Hi @Dgraph_Admin , So much work went into the feature prioritisation here, with so much anticipation from the community (at least, I can speak for myself). We’re approaching the year’s end, so how are we looking per the planning? Which of these features/capabilities should we still be expecting?
I’m prompted to ask since I noticed significantly less activities on GitHub compounded with the move to Hypermode.
Hi @iyinoluwaayoola, jumping in here as the (relatively) new product and engineering leader at Hypermode. I’ve spent my career building and consuming open-source projects in developer infrastructure, and the strength of the Dgraph community is a key reason we chose to build upon it with Hypermode. To be clear, our commitment to the Dgraph project remains steadfast while our commercial positioning evolves.
I’ve seen open-source projects work at their best when commercial developers are first clear on priorities that align with their objectives. It is alignment within these areas that naturally drives high output, with specific features shaped by customer and user feedback. You’ll notice that earlier this year priorities shifted to embrace vector capabilities within Dgragh. We believe this is an exciting development for the project and one we intend to open-source soon as we reach feature stability.
Objectively, we have room to grow in how we engage with you and the rest of the community as our priorities evolve. I’m committed to building this transparency as we come into 2024. As a preview, you’ll see our priorities expressed in thematic areas of investment rather than specific features.

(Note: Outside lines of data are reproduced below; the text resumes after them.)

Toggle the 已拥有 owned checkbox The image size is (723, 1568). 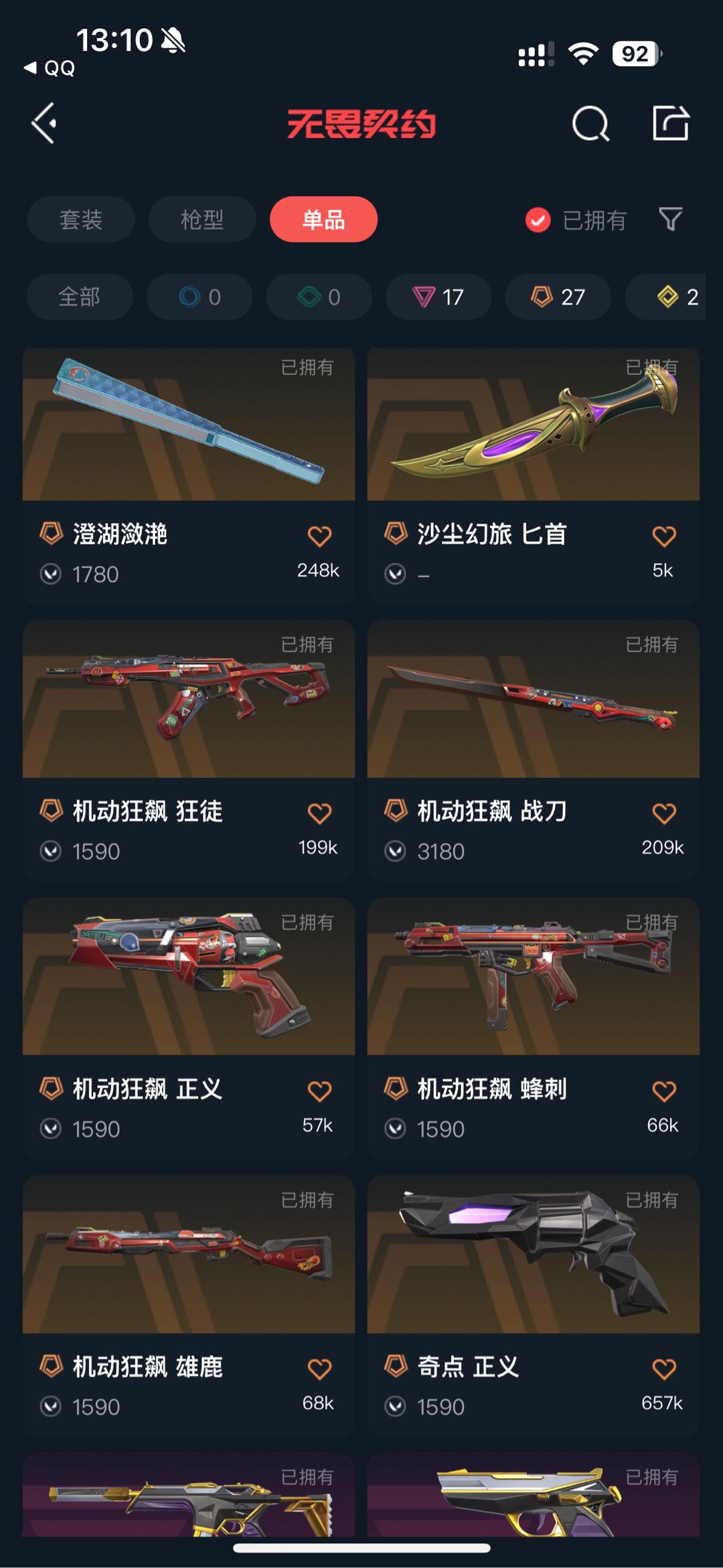(538, 220)

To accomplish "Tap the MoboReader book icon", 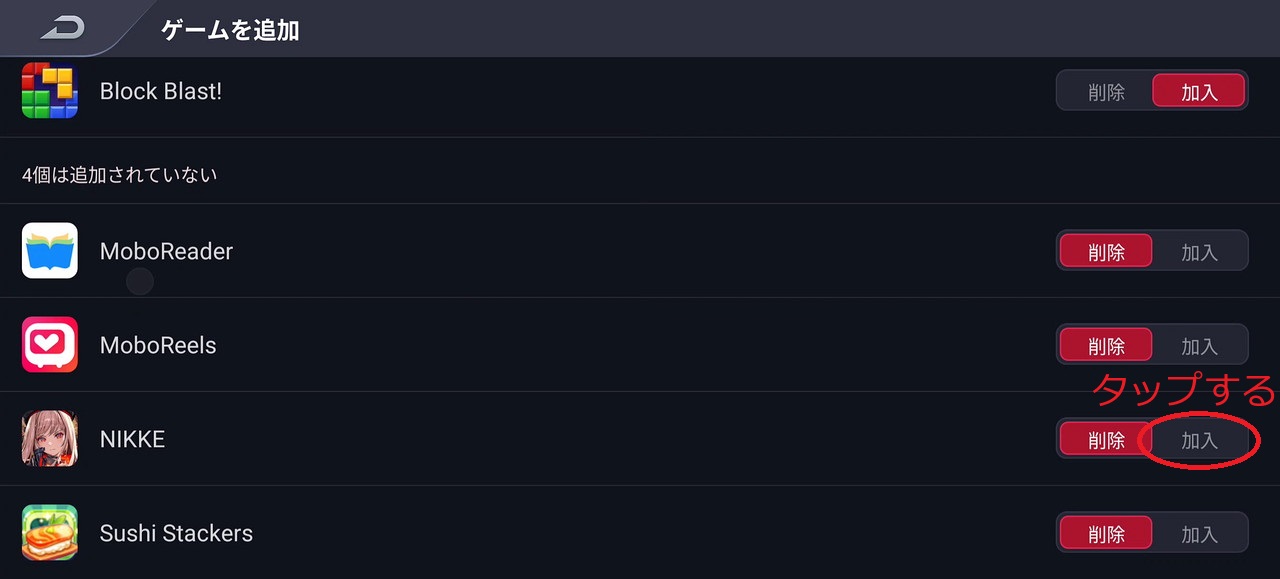I will [50, 251].
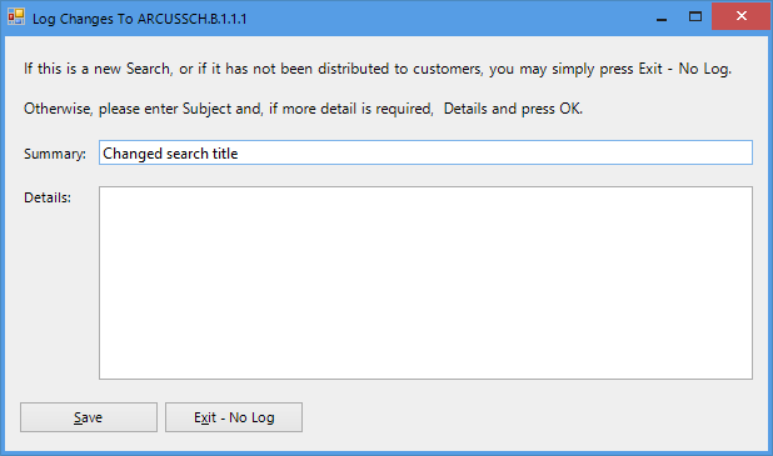Click blank area right of Exit button
Screen dimensions: 773x456
click(x=530, y=417)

Additionally, you’ll see a stronger commitment to the experience of committers outside of Hypermode. Embracing a community of committers (in addition to users) to drive ongoing feature development is critical to the long-term sustainability of Dgraph.
More soon, though I hope this provides some clarity on my current thinking. Feedback always appreciated to help this new guy understand what he may be missing
So what do you suggest for current clients that are not interested in the shift to vector but are more concerned with the formerly promised feature set, bug fixes, optimizations, and security concerns that may now never see the light of day?
We’ll share more detail soon, but I can assure everyone that our interests extend far beyond vector functionality! Security and performance will always remain paramount for any data store. We are carefully considering the commitments we can make to the community and continue to engage with our commercial customers on their priorities.
@rft , Thanks, I agree with your current thinking, really appreciate you sharing. For the new guy, pardon me, it feels like entering a new chapter with the old one still open. No doubts, vector capabilities in Dgraph is exciting. However, even as the product and business evolves, I would love to see that the critical pain points of Dgraph customers (can speak for myself) and its community are addressed and within a reasonable timeframe. I hope the priorities align.
This completely sounds like a new product and dump the old with exception to not losing high paying commercial customers. Everyone else is out.
I need you guys to understand something very important.
Dgraph is special because it can be used as a primary database, not just a secondary database.
If you focus only on Vectors and their applications, you will lose what is left of what makes Dgraph great, and its diminishing following, including the silent ones.
Dgraph is a graph database as a primary database with 0 server configuration that works out of the box. I have seen 3 teams that don’t understand what Dgraph is, because they never promoted the right things.
If you’re going to kill Dgraph’s uniqueness, be honest about it now.
Definitely see your point of view @iyinoluwaayoola. I think about a roadmap as a living, breathing thing. It’s a useful guide, but it’s important to be mindful of how the world around you is evolving. Reprioritizing doesn’t mean saying no to what was previously a yes, more of a not yet.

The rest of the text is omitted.